» **Directions**
In the entries below, find the line with "Open the red CD-ROM dictionary cover image" and the line with "Image resolution: width=415"; reproduce those two lines and all lines between them exactly, without pictures.

» **Supplied material**
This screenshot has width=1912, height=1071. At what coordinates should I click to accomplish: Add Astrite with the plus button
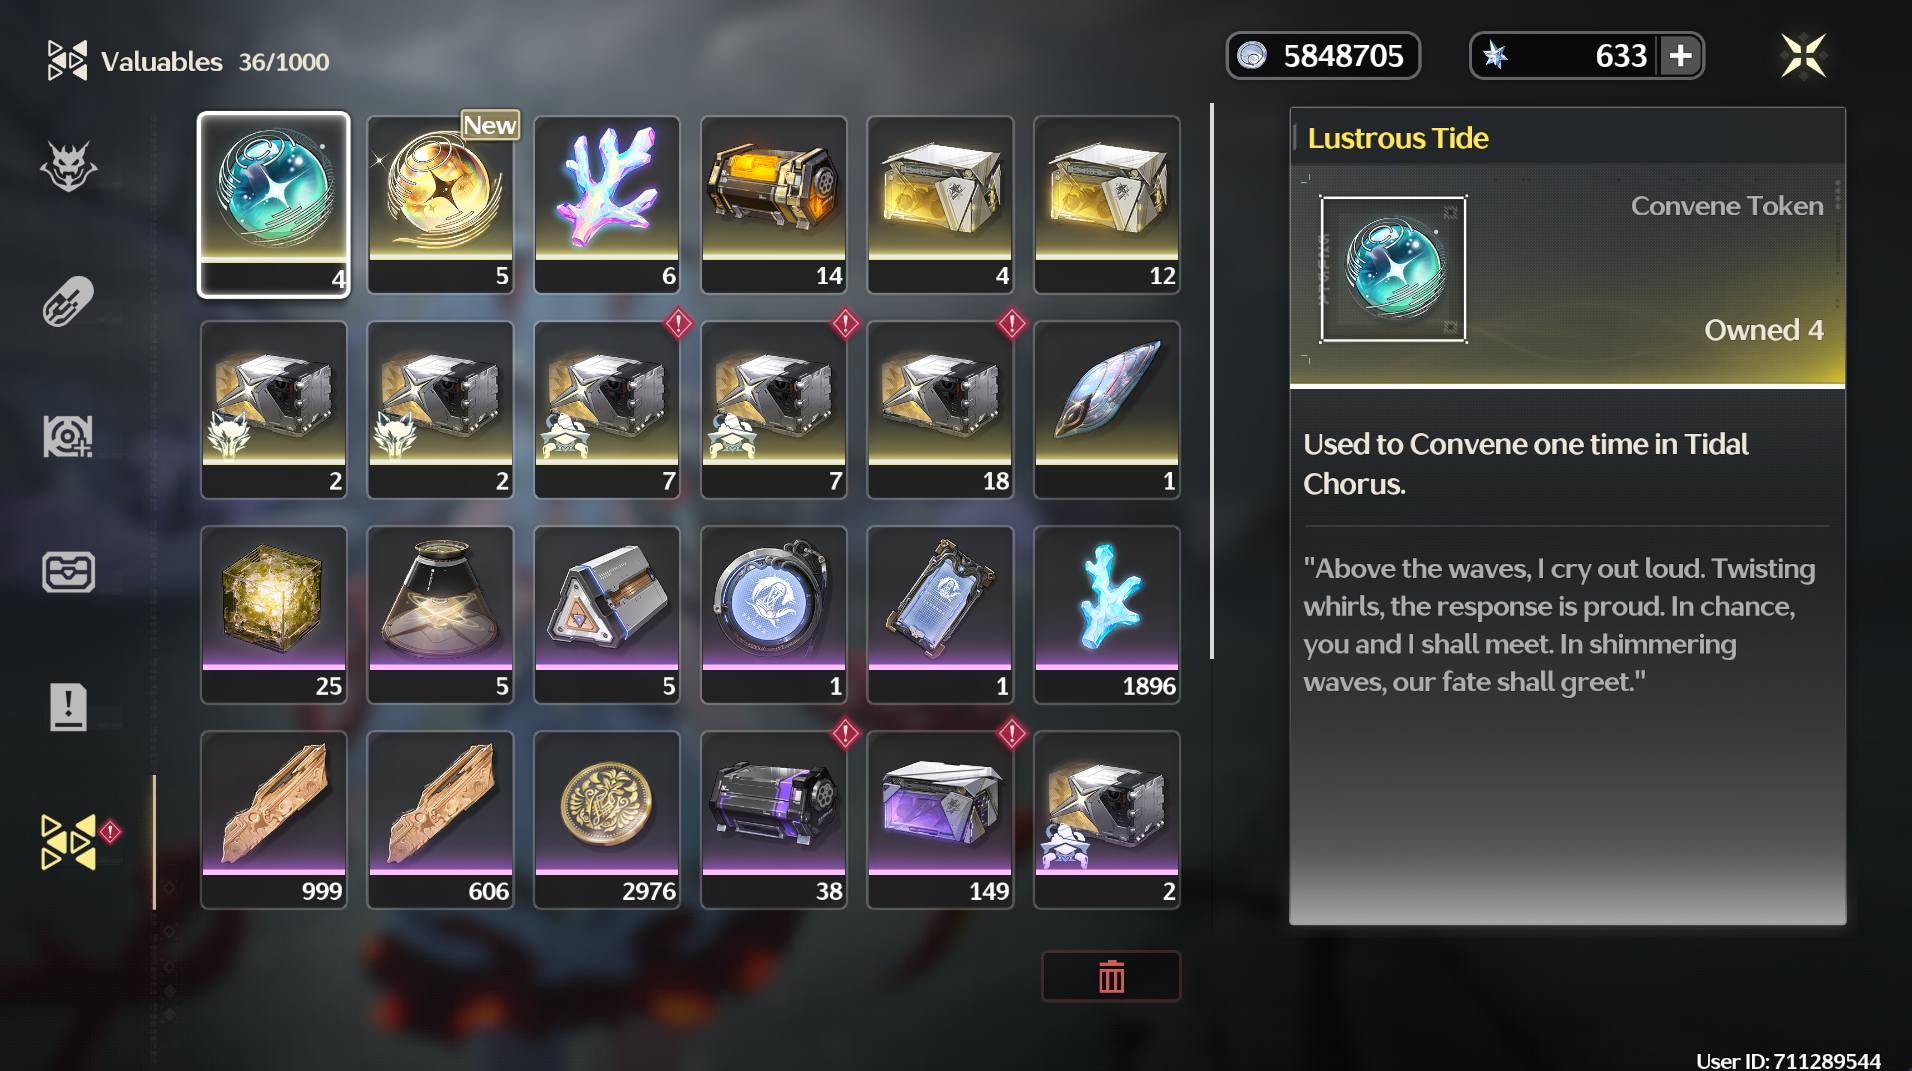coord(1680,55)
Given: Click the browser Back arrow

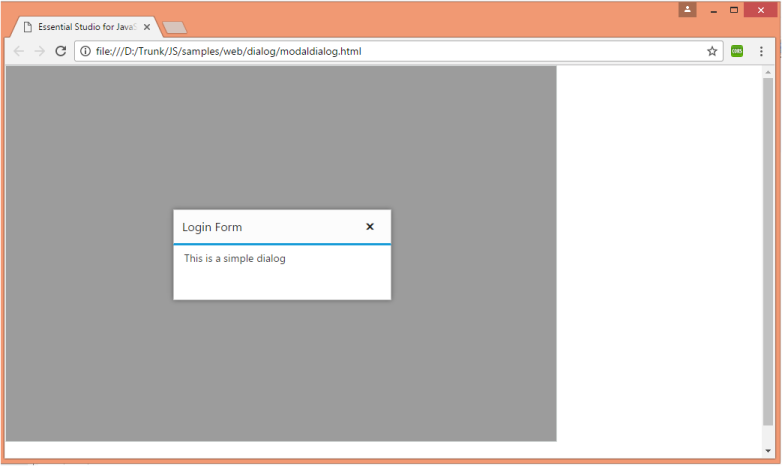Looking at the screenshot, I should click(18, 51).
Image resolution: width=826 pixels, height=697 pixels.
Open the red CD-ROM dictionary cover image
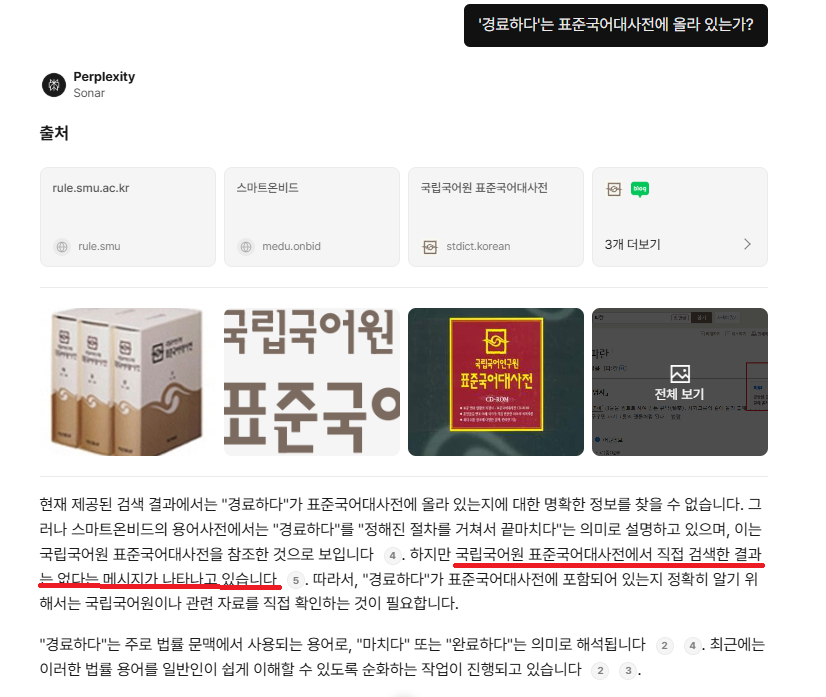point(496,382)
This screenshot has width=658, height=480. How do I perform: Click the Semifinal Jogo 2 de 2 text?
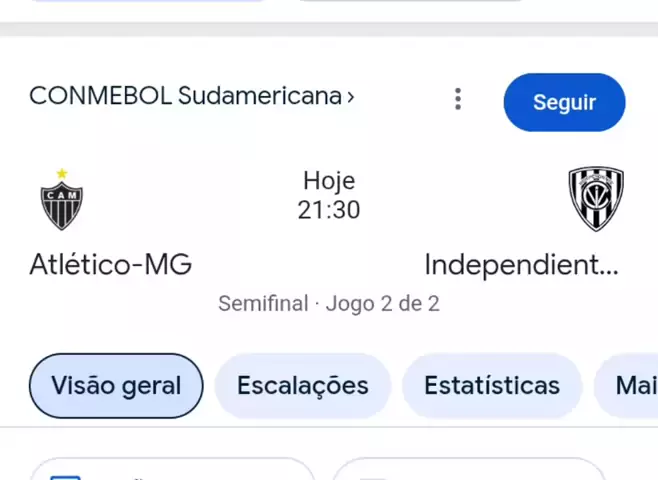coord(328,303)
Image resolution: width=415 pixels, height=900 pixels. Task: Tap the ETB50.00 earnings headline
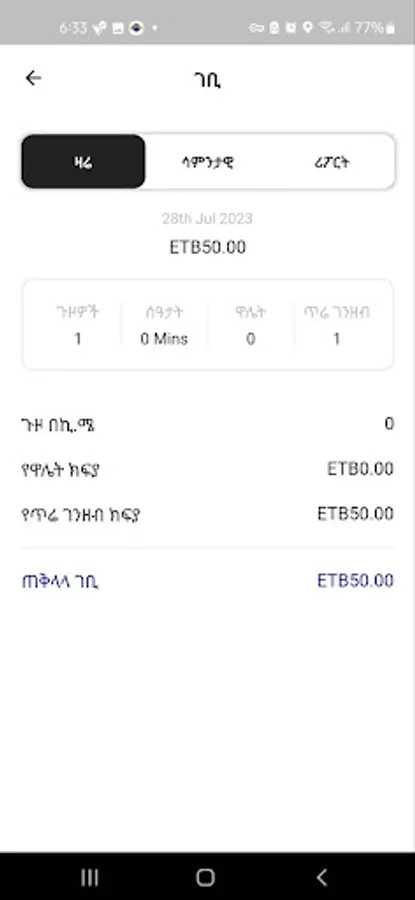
---
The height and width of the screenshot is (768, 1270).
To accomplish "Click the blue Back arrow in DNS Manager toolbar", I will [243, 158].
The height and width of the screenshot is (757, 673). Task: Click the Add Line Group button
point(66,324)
==
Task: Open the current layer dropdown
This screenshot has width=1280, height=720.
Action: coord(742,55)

» **Answer to this task**
Open the red CD-ROM dictionary cover image
point(496,382)
This screenshot has width=658, height=480. How do I perform: Click the Semifinal Jogo 2 de 2 text?
coord(328,303)
Image resolution: width=415 pixels, height=900 pixels. Task: Tap the ETB50.00 earnings headline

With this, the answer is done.